The diiodo-derivative 6 crystallizes in the monoclinic space group Cm with two independent molecules per asymmetric unit with a practically flat tricyclic core (Fig. 3). In a crystal of the compound 6 one of the independent molecules occupies a special position in the unit cell and forms short intermolecular contacts with two other molecules: I(1)/I(1B)⋯I(1A)/I(1AA) with distance of 4.008(5) Å and I(1)/I(1B)⋯N(1A)/N(1AA) with distance of 3.007(5) Å (Fig. 3b).

Fig. 3 (a) General view of one independent molecule 6 (the disordered part was removed for clarity); (b) fragment of the crystal packing diagram with short intermolecular contacts shown as dotted lines.

The mutual orientation of the molecules in the crystal of 6 leads to the formation of another set of intermolecular contacts: I(1)/I(1B)⋯I(2A) equal to 4.144(5) Å, I(1)/I(1B)⋯I(2A) equal to 4.170(5) Å, I(1A)⋯I(2A) equal to 4.034(5) Å, N(1)/N(1B)⋯I(2A) 3.040(5) Å, I(1A)⋯N(3A) = 2.973(5) Å, and I(2A)⋯S(2A) equal to 3.867(5) Å. These close contacts link molecules into a three-dimensional framework (Fig. 4).

Fig. 4 Fragment of the crystal packing diagrams of 6 along (a) c axis and (b) a axis.

* * * * *

Brief:
Write the next part of the passage on the crystal packing of the diiodo compound 6, picking up after its last sentence. The data that follow come from a separate source.

Source excerpt:

* * * * *

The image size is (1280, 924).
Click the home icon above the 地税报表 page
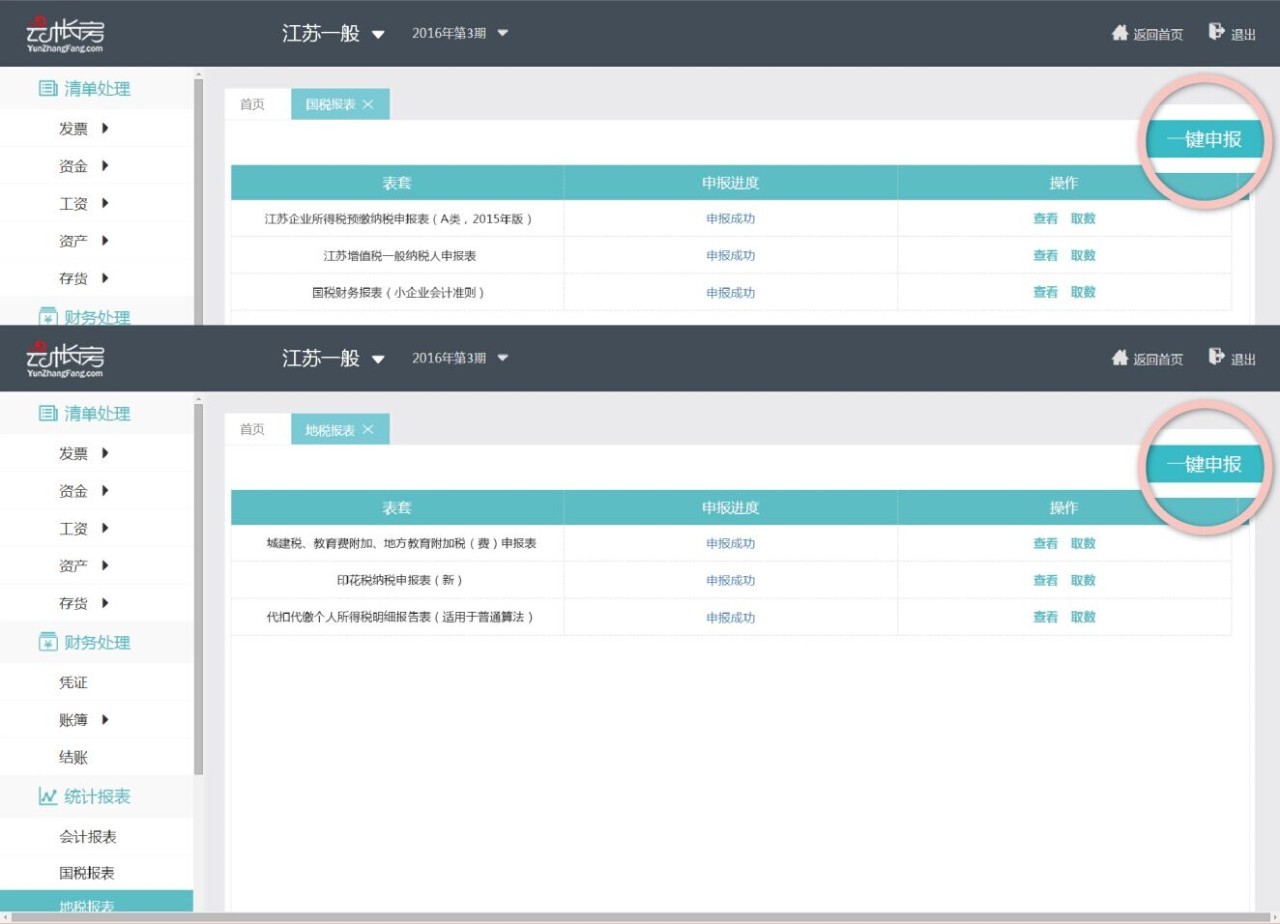pos(1120,358)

* * * * *

Result for this exercise:
Compound 7 (Fig. 5a) crystallizes in the triclinic space group P1̄ with four crystallographically-independent molecules that have different geometry of the hexyl side chain per asymmetric unit (Table S1 and Fig. S5†).

Fig. 5 (a) General view of one independent molecule of 7; (b) mutual orientation and short intermolecular contacts between molecules in 7.

Similar to compounds 5 and 6, the tricyclic core is nearly planar in all four molecules of 7 with values of dihedral angles between the two thiazole rings ranging from 1.34(1) to 2.98(1)°. The deviations of dicyanomethylene groups from the nearly planar cores of the molecules are in the range between 3.0(2) and 11.7(2)°, which does not preclude a possibility of conjugation through these molecules. Analysis of the crystal packing revealed the existence of short intermolecular contacts linking molecules into pairs (Fig. 5b and Table S2†). The other contacts C(2)⋯N(7C) 3.006(2) Å and S(1A)⋯N(6B) 3.325(2) Å link such pairs of molecules together in the crystal (Fig. 5b).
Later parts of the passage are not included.